Moreover while society underwent profound changes, the instruments of rule remained in the hands of those who sought to uphold the status quo, skewed the system to privilege entrenched elites and used state assets as patronage to distribute to networks of their supporters. This hobbled the capacity of the state to respond to the needs of the wider public and set limits to the administrative structure’s ability to keep pace with changing realities.
The second set of factors emerged during the seventies and eighties and continued thereafter when successive governments sought to put the state machinery to political uses. The prolonged politicisation of the administrative and police system to serve partisan ends distorted its functioning and brought about damaging erosion in its authority, efficiency and morale. The compulsion to please political patrons rather than perform their real task seriously undermined merit and professionalism in the system.
All of this spelt disaster. But both civilian and military administrations who practiced this failed to see that persistent manipulation of what once provided the ‘steel frame’ of reasonably effective administration would ultimately give governments less rather than more control. It was a matter of time before the inescapable consequences of these deleterious practices caught up with the country.
In the absence of any institutions of restraint, another pernicious process set in motion was the utilisation of state resources – land, credit and ‘development’ funds – to set up venal networks of dependency between those who ruled the country, politicians and the administrative apparatus. State patronage drained the public exchequer and also spawned an official culture in which such malign conduct was tolerated, even deemed acceptable.
Today the weakened capacity of the state apparatus has reached crisis proportions. Acknowledgement of the urgency of reform is the first part of a solution. Rebuilding capability and restoring public trust is no easy process. There are no short cuts or quick fixes along the way. Institutional reforms entail wrenching changes in the way government agencies think and act and a complete overhaul of entrenched systems of patronage. It involves the virtual reinvention of the administrative and law enforcement system. There is much to draw on from the 2008 report of the NCGR to launch such a process.

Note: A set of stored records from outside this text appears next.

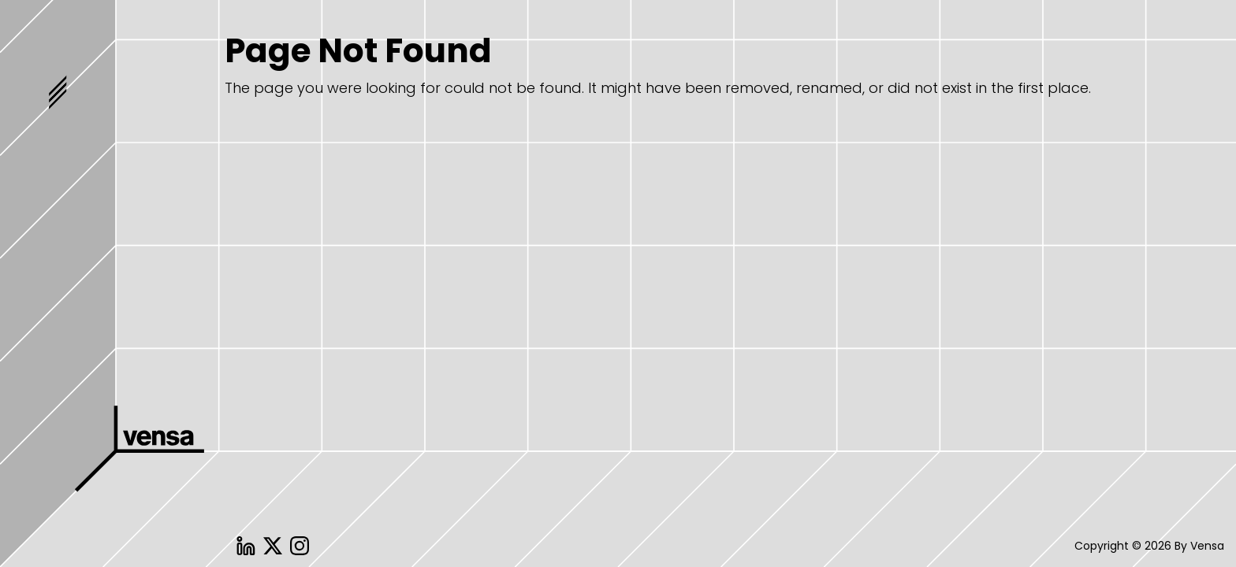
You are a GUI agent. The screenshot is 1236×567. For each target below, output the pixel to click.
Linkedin (245, 545)
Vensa (142, 465)
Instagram (299, 545)
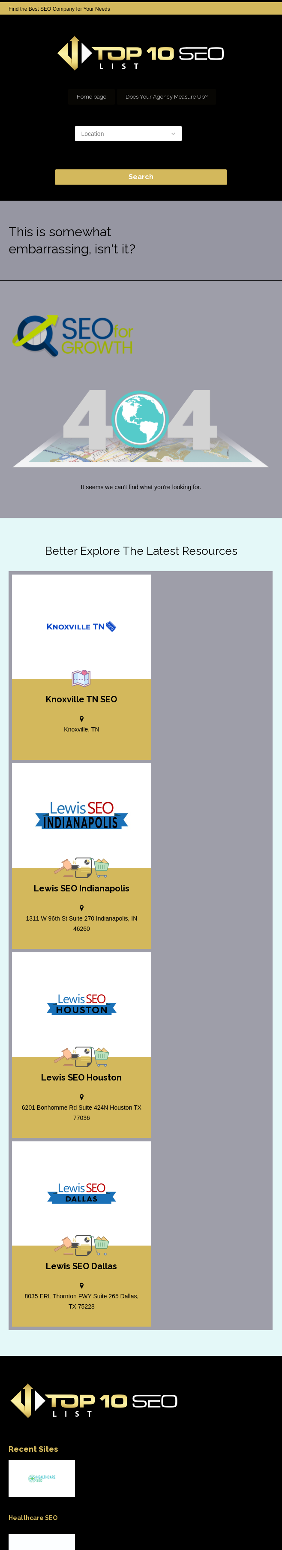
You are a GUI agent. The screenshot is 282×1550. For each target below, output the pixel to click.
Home (17, 1520)
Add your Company (58, 1520)
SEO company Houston (119, 1520)
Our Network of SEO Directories (234, 1520)
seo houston (172, 1520)
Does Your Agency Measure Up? (166, 96)
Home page (91, 96)
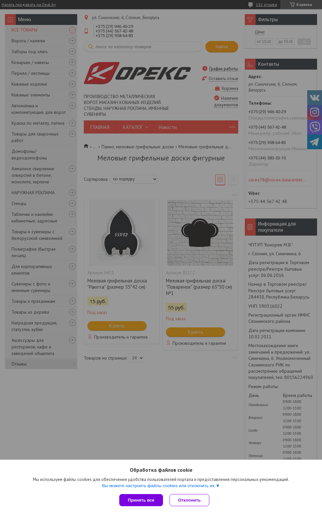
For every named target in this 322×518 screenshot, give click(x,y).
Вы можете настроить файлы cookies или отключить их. (159, 485)
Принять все (141, 500)
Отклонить (189, 500)
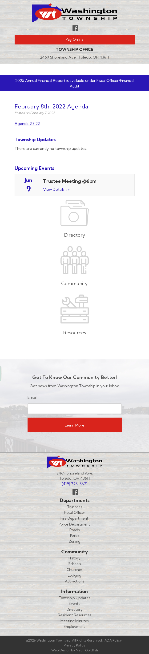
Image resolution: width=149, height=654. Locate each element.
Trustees (74, 507)
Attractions (74, 581)
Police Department (74, 524)
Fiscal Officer (74, 512)
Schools (74, 564)
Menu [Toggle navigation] (121, 69)
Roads (74, 530)
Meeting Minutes (74, 621)
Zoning (74, 541)
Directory (75, 609)
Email (32, 397)
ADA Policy (113, 640)
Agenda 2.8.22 (27, 123)
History (74, 558)
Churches (75, 569)
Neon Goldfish (87, 650)
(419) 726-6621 (75, 483)
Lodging (74, 575)
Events (74, 603)
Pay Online (75, 39)
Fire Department (74, 518)
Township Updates (74, 598)
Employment (74, 626)
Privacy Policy (74, 645)
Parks (74, 536)
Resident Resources (74, 615)
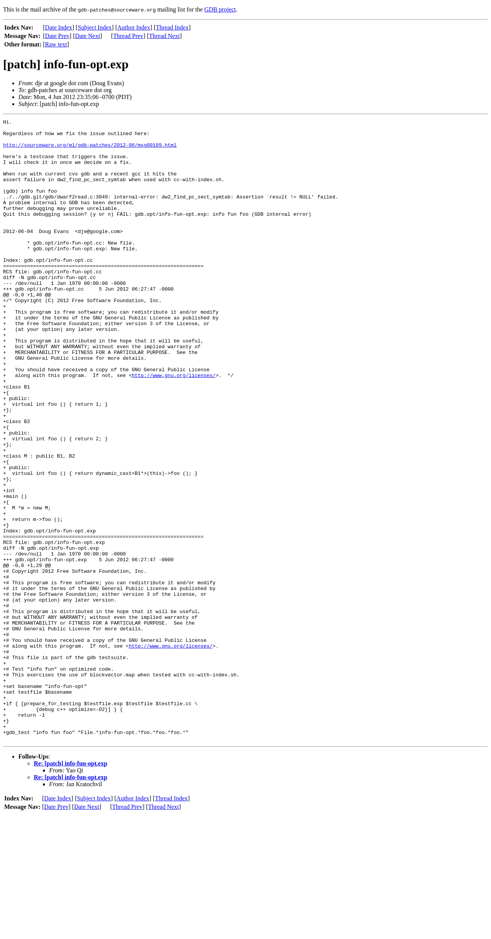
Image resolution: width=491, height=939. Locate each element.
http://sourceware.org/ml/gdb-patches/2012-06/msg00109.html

Even small steps to initiate this process can build public confidence and set off a virtuous circle. A reform strategy has to involve framing and enforcing rules and norms that create incentives for state organs and officials to operate in the public interest, while establishing institutional restraints on arbitrary executive actions.
Devising reforms is only part of the challenge. The other, while instituting these reforms, is countering the opposition of those concerned with preserving the administrative status quo. That is why a comprehensive approach has to integrate a re-empowerment strategy with policy reforms to neutralise the power of interests likely to oppose reforms.

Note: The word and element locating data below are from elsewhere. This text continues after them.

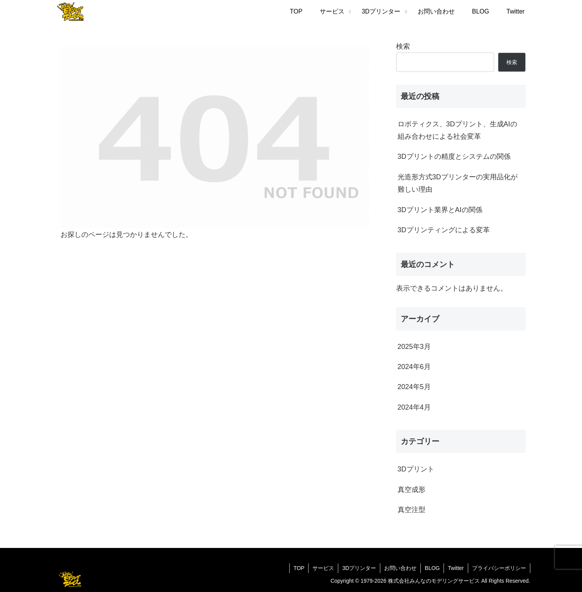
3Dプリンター (359, 568)
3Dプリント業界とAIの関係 (440, 210)
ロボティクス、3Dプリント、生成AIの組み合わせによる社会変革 (457, 130)
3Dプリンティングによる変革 (444, 230)
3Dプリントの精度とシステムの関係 (454, 156)
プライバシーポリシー (499, 568)
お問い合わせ (400, 568)
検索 (403, 46)
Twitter (456, 568)
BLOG (432, 568)
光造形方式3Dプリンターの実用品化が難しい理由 (458, 183)
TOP (299, 568)
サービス (323, 568)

The price of postponing reform of the state machinery is blindingly obvious. But even bigger costs may loom: lawlessness and disarray jeopardising prospects of both economic revival and restoration of domestic peace and security. Prime Minister Nawaz Sharif must know that while the power he has offers an opportunity, it does not guarantee success.
The best of intentions and the most wellcrafted policies can be thwarted by institutional weakness and the lack of a competent and responsive civil service. That is why the government should review the recommendations of the NCGR and prioritise key ones for parliamentary debate as a serious step towards their implementation.
The writer is special adviser to the Jang Group/Geo and a former envoy to the US and the UK.